An IMF report stated that Oman’s debt dropped to 62.9 percent of the Gross Domestic Product (GDP) in 2021 and was projected to drop to about 44 percent of GDP in 2022.
Due to administered prices and price caps on selected fuels, Oman’s inflation has been kept in check. However, a recovery in economic activity and increased global inflationary pressures are expected to raise Oman’s average inflation to 3 percent in 2022, given the relatively high dependence on imports and hefty tradable items in the Consumer Price Inflation basket.
“High oil prices and fiscal consolidation under the authorities’ Medium-Term Fiscal Plan (MTFP), have improved fiscal and external balances considerably. The overall central government balance improved by 12.8 basis points of GDP to a deficit of 3.2 percent in 2021, largely due to higher oil revenue, expenditure restraint, and the introduction of VAT,” IMF official Mr. Daniel Kanda said in a statement.
# # # #
What you need to do:
1) List every all-capital abbreviation that appears in the passage on Oman's economy, in order of first appearance.
2) Go on with the passage on Oman's economy from the point where it stops.

Material supplied:
# # # #
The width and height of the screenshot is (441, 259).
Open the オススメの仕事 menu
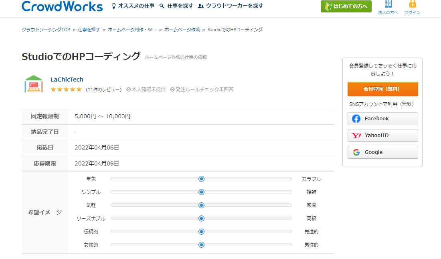pyautogui.click(x=133, y=6)
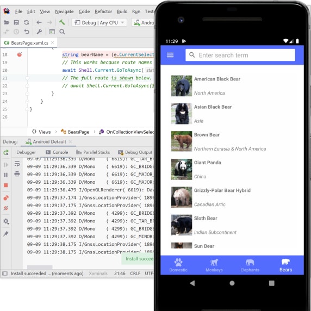
Task: Click the Build hammer icon in toolbar
Action: (62, 22)
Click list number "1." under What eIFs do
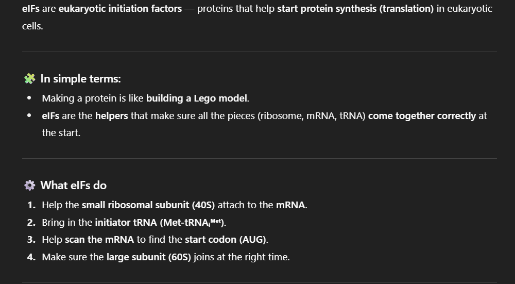This screenshot has width=515, height=284. (31, 205)
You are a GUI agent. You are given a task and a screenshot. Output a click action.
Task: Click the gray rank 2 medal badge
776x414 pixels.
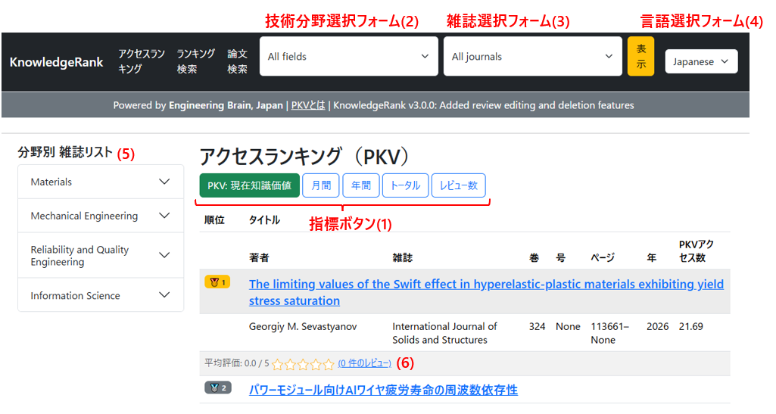click(x=217, y=388)
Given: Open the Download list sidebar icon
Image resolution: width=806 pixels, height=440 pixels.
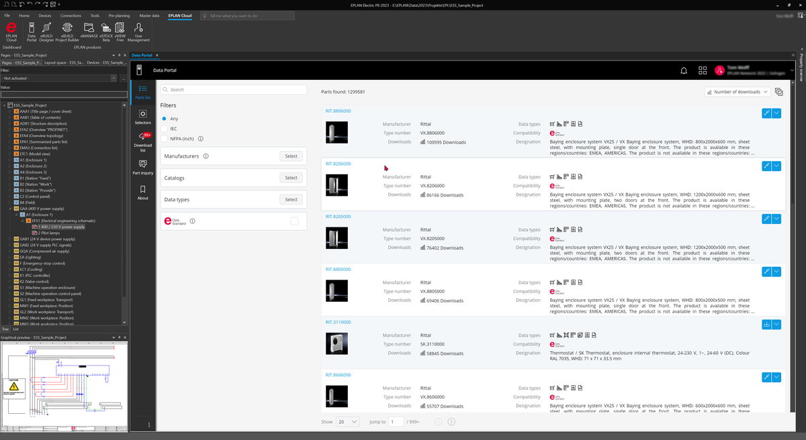Looking at the screenshot, I should (142, 141).
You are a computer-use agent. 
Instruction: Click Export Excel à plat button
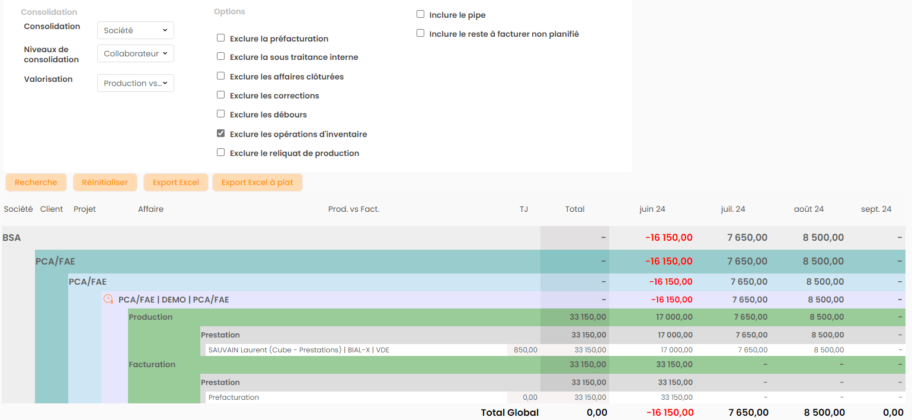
# # # #
Results for the exercise:
1) IMF, GDP, MTFP, VAT

2)
According to the fund, central government debt decreased to 62.9 percent of GDP in 2021 and is predicted to drop to roughly 44 percent of GDP in 2022. Government finances have improved, and fiscal and external surpluses are anticipated in 2022.
“Key priorities include enhancing labor market flexibility, boosting female employment, improving the business environment, advancing SOE reforms, leveraging digitalization, and continuing the implementation of green initiatives. However, heightened global uncertainties continue to cloud the outlook, with downside risks dominating in the short run, the IMF remarked.